- _RECORDS PROVIDED_:
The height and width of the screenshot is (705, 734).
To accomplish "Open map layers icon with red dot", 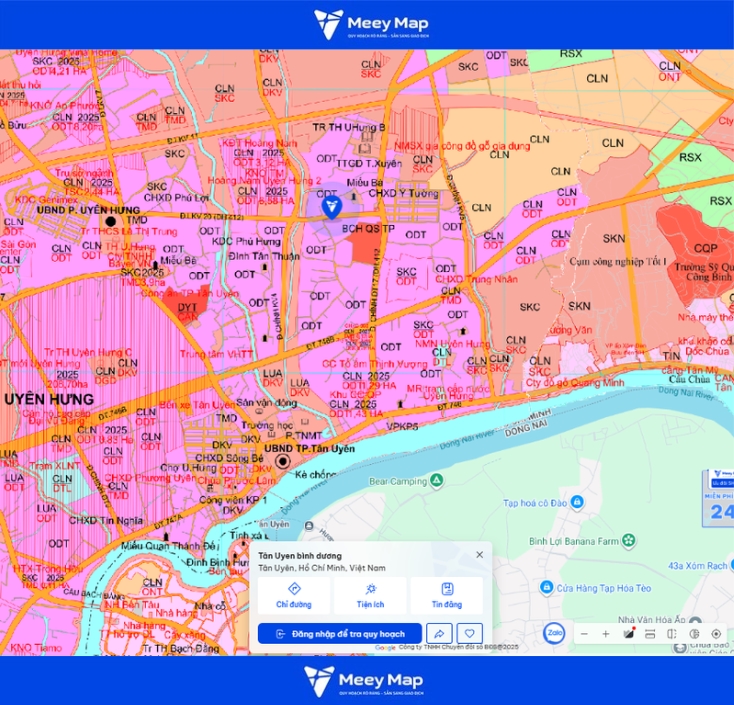I will 628,633.
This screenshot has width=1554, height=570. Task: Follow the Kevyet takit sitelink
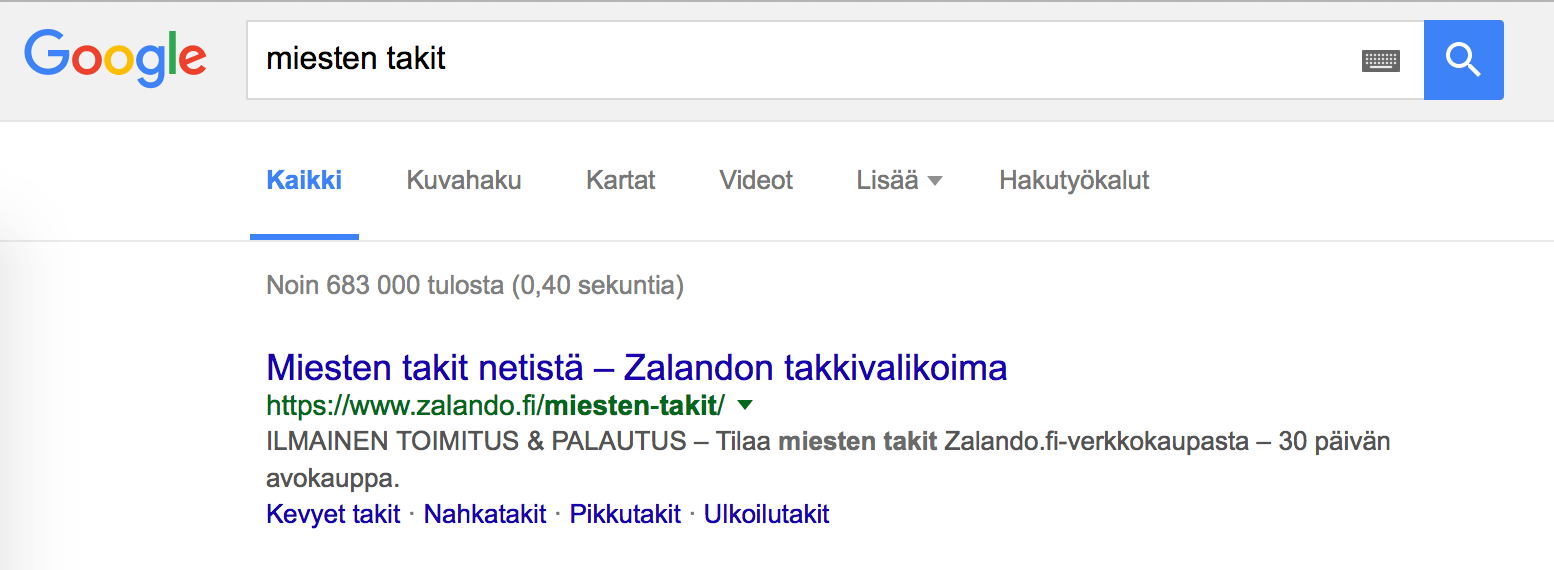[333, 514]
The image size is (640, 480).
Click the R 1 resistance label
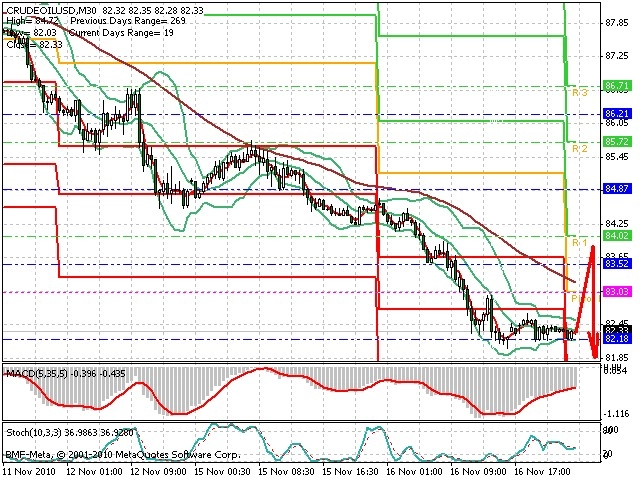pos(580,243)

- _THE PROBLEM_:
Starting at the line that holds "This screenshot has", reproduce each line through the last one of the listing, and nothing more; the pictures stay out.

- _REPLY TO THE EXERCISE_:
This screenshot has width=1554, height=570. Task: Follow the Kevyet takit sitelink
[333, 514]
The image size is (640, 480).
Click the R 1 resistance label
pos(580,243)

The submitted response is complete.